I think I know I've mentioned a lot of skills that aren't very technical, but I feel like I've learned a lot of gratitude within my technical skills.
So for example, if I've had to put an NG tube down a child and then thinking I'm so grateful that, you know, like grateful for my own health and grateful for having the NHS and grateful to all the Nurses and doctors that have looked after my family members or looked after me.
And just when I have to help out with these painful procedures and perform skills for patients that are quite distressing or can be quite uncomfortable, makes me grateful that I can support patients through that as well.
And that I have the opportunity and the honor of being able to support these patients through probably the worst time of their life really.
For me, it's not just like ticking off a skill and being like, oh, I know how to clean a wound, or I know how to pass an NG tube.
I know how to do a feed.
I can take an NG tube out.
I can remove a cannula, things like that.
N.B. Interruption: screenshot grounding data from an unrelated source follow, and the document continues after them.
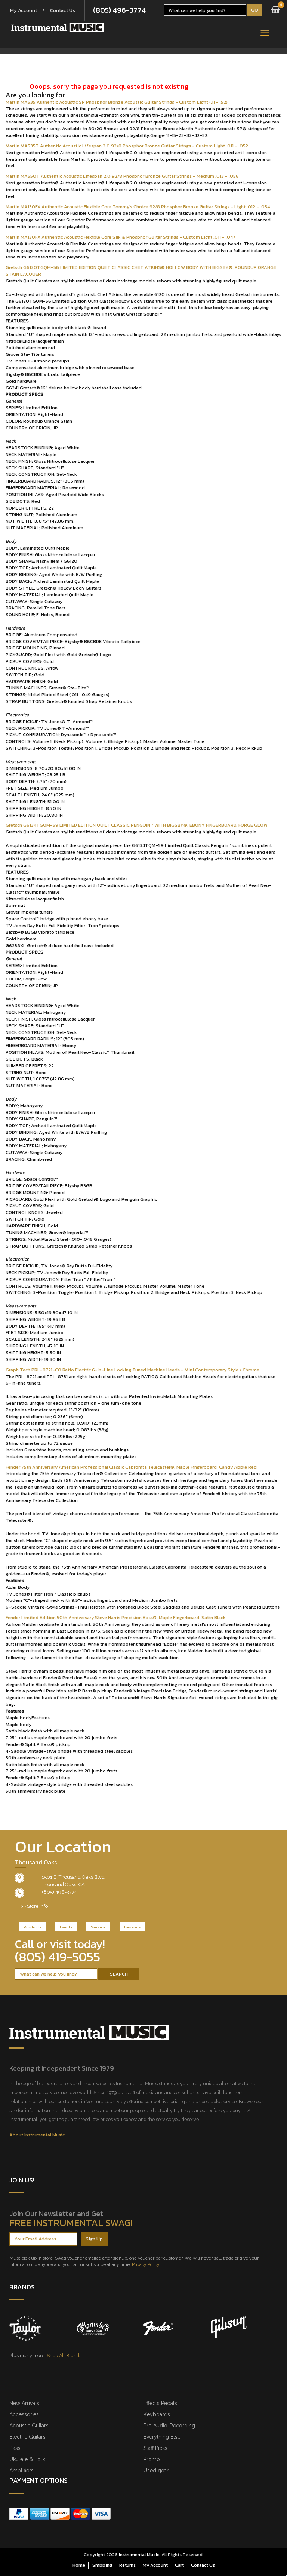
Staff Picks (155, 2448)
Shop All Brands (64, 2355)
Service (98, 1927)
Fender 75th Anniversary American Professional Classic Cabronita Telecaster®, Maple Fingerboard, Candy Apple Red (131, 1467)
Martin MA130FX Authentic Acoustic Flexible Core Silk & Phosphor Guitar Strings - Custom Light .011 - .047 (120, 237)
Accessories (24, 2414)
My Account (23, 10)
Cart (179, 2565)
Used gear (156, 2470)
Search (119, 1973)
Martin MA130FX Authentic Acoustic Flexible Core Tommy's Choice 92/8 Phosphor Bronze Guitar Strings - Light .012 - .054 (138, 206)
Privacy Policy (146, 2264)
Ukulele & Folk (27, 2459)
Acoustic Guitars (29, 2426)
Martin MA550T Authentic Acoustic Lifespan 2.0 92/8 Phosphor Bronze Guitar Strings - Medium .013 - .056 (122, 176)
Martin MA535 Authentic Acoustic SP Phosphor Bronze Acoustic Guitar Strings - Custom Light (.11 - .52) (117, 101)
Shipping (102, 2565)
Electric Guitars (27, 2437)
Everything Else (162, 2437)
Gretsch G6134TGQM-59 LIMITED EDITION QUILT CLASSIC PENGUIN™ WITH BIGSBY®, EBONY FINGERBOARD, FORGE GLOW (137, 825)
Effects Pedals (160, 2403)
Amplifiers (21, 2470)
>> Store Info (34, 1906)
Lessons (132, 1927)
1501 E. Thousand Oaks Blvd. (74, 1877)
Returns (127, 2565)
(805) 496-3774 (119, 10)
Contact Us (62, 10)
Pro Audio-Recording (169, 2426)
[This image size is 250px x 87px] (57, 27)
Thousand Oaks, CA (63, 1884)
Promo (152, 2459)
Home (78, 2565)
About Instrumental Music (37, 2134)
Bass (15, 2448)
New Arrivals (24, 2403)
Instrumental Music (139, 2554)
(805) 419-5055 (57, 1957)
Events (66, 1927)
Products (32, 1927)
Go (254, 9)
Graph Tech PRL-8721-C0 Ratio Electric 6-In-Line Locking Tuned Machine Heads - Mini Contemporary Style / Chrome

It's not just ticking off a skill for me. I think it's way deep than that. It's being able to perform that and have your patients still be comfortable, see your patient recover, and see your patient improve after you've performed a skill.
Like, it's just so much deeper than just the surface level of what you learn. And there's so many really, really valuable skills that you learn as a student Nurse.
I feel like that's five things, yeah, I think I've learned that are a bit more unconventional.
I'm sure a lot of other student Nurses and even student midwife, student doctors would agree with me.
To be honest, I could go on for ages about all the things that I've learned because it's been a long three years, and I've still got a few months to go.
And then I've got my whole Nursing career ahead of me to learn even more. So yeah, but I will leave it at that.
I'm sure a lot of you watching this could resonate with what I've said and if you can, that's great.
Hope you enjoyed the video and I'll see you in the next one, bye.